Now, these insurance executives may not look at themselves in such a negative light. To them, they’re just trying to increase their margins and maintain profitability; but, often, their tactics are undermining the caregivers of the very patients they insure. That is certainly the feeling among many within the anesthesia specialty.
Anesthesia Under Assault
Late last year, the American Society of Anesthesiologists (ASA) published an article outlining recent policy shifts among certain payers that have had the effect of reducing reimbursement to anesthesia providers. Not all payers are involved, but there is a sufficient number of health insurers engaged in these tactics that the ASA felt compelled to draw their members’ attention to what appears to be a growing trend and a serious concern.
According to the ASA, big insurance companies have used “increasingly aggressive, profit-driven behaviors to harm frontline physicians and healthcare professionals.” In the ASA’s assessment, these payers have implemented several workarounds to federal and state regulations, renegotiated anesthesia contracts mid-way through agreed upon terms, and failed to appropriately pay for anesthesia services. “Many insurance companies have leveraged their stranglehold on state-level insurance markets to slash payments to front-line healthcare professionals, often without regard to patient or clinical needs.”
Measuring the Mayhem
The ASA then went on to provide recent examples of payers behaving badly, especially in the anesthesia reimbursement context. Below are a few of those examples.
- Anthem Blue Cross Blue Shield (BCBS) has a new payment policy that took effect January 1, 2026 in Colorado, Connecticut, Georgia, Indiana, Kentucky, Maine, Missouri, Nevada, New Hampshire, Ohio and Wisconsin. Under this policy, Anthem will reduce facility payments by 10% if any services are rendered by out-of-network providers.
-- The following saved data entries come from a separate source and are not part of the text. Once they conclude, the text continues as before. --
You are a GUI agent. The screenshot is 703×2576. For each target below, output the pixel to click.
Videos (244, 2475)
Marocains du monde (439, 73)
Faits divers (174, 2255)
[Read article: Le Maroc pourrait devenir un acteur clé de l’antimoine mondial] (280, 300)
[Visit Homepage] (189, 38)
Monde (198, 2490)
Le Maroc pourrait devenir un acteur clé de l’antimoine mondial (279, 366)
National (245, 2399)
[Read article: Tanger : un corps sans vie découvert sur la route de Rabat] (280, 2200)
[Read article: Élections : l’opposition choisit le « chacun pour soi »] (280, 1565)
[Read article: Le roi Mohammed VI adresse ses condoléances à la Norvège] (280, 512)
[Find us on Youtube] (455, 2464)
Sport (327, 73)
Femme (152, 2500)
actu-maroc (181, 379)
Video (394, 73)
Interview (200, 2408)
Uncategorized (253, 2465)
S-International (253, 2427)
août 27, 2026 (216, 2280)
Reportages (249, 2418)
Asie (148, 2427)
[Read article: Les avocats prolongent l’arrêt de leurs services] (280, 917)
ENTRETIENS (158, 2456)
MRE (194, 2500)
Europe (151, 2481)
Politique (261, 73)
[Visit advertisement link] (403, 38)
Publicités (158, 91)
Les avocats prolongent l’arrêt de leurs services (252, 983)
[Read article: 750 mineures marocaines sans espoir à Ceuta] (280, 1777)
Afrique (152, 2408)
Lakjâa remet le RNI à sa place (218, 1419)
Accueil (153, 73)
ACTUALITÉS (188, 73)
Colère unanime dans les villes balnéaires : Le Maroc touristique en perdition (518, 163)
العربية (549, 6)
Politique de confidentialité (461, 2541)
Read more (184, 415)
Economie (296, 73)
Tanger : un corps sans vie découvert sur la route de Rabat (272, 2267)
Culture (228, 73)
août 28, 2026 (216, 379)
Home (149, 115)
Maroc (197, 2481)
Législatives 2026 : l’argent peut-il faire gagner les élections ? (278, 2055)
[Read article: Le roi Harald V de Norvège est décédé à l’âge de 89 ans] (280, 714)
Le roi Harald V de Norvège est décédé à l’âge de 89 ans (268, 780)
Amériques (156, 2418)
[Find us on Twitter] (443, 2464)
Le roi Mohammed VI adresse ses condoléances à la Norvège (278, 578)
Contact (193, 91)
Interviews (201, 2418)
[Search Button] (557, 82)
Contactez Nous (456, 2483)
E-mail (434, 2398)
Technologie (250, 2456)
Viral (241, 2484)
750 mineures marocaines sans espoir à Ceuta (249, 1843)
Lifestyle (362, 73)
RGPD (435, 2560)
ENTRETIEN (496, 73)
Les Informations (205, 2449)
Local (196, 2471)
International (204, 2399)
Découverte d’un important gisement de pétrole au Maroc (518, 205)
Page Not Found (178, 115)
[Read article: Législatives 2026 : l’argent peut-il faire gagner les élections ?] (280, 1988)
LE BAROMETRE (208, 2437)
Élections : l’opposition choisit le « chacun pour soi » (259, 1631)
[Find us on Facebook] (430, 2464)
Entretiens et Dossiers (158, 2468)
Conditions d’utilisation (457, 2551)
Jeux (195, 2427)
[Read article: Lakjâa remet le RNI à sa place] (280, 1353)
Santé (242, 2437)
To avoid this penalty, many hospitals will feel pressured to cut ties with anesthesia groups who are not contracted with Anthem.
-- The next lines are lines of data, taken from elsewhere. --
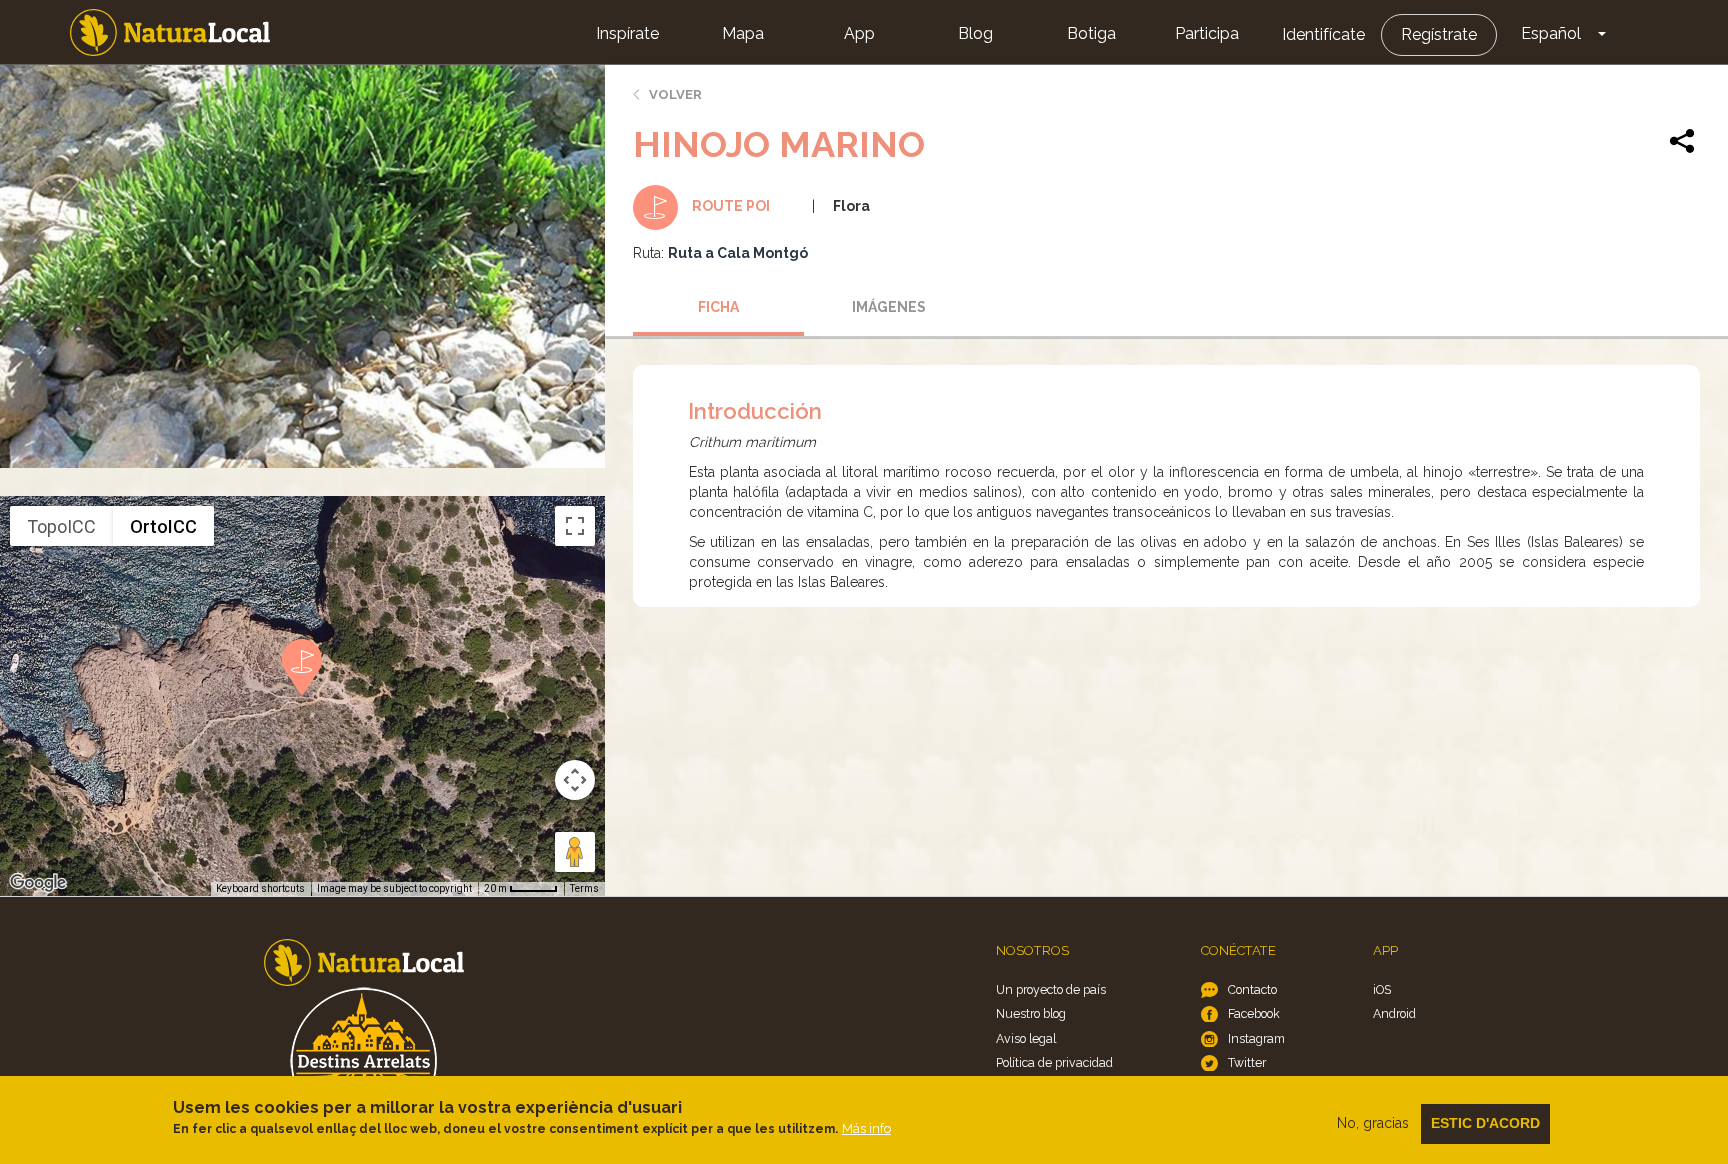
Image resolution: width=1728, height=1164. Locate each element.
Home (170, 32)
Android (1394, 1013)
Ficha (718, 307)
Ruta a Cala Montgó (738, 253)
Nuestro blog (1031, 1013)
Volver (675, 94)
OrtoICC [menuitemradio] (163, 526)
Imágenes (889, 307)
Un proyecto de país (1051, 989)
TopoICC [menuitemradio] (61, 526)
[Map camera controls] (575, 780)
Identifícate (1323, 34)
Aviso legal (1026, 1038)
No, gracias (1373, 1123)
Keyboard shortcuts (260, 888)
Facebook (1254, 1013)
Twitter (1247, 1062)
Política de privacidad (1054, 1062)
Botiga (1091, 33)
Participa (1207, 33)
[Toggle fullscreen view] (575, 526)
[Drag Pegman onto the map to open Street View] (575, 852)
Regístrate (1439, 34)
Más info (866, 1128)
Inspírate (627, 33)
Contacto (1252, 989)
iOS (1382, 989)
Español (1551, 33)
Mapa (743, 33)
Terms (584, 888)
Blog (975, 33)
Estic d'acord (1485, 1123)
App (859, 33)
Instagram (1256, 1038)
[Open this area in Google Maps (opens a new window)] (38, 883)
- In late 2024, Anthem plans in Colorado, Connecticut, Missouri and New York proposed a policy that would have limited payments in cases where the anesthesia time goes beyond Anthem's arbitrary time standards. The proposal sought to use an untested model for assigning anesthesia time instead of relying on the anesthetic record. Thankfully, this policy proposal was withdrawn, but it remains another example of the current mindset of certain payers when it comes to limiting anesthesia reimbursement.
- Also in 2024, Aetna and BCBS in several states announced that they would no longer make additional payment based on a patient’s physical status.
- Anthem also announced that, effective November 2024, they would no longer pay for qualifying circumstance codes—including 99100, 99116, 99135 and 99140. These codes reflect extreme or difficult clinical circumstances that is not captured in the valuation of the anesthesia code set.
- According to the ASA, “insurers are using the No Surprises Act to hide from and delay paying for anesthesia services.” Fortunately, when taken to arbitration, federal mediators in 2024 sided with anesthesiologists more than 80% of the time, awarding anesthesiologists fair payment from insurers. “But oftentimes, insurance companies see little urgency in paying such claims.”
And, then, there are other recent examples of certain payers targeting anesthesia claims. Back in January, we sent out special alerts informing our readers that both Highmark and Premera were lowering reimbursement in QZ cases (non-medically directed CRNA) from 100% to 85% of the allowable. While these reductions only apply in a limited number of states, these are precedent-setting policy changes that diverge from long-standing reimbursement norms.
It’s vital that anesthesia providers stand with their medical societies and insist that their voices be heard. Together, we can help to rein in those payers that are on the edge of bad behavior.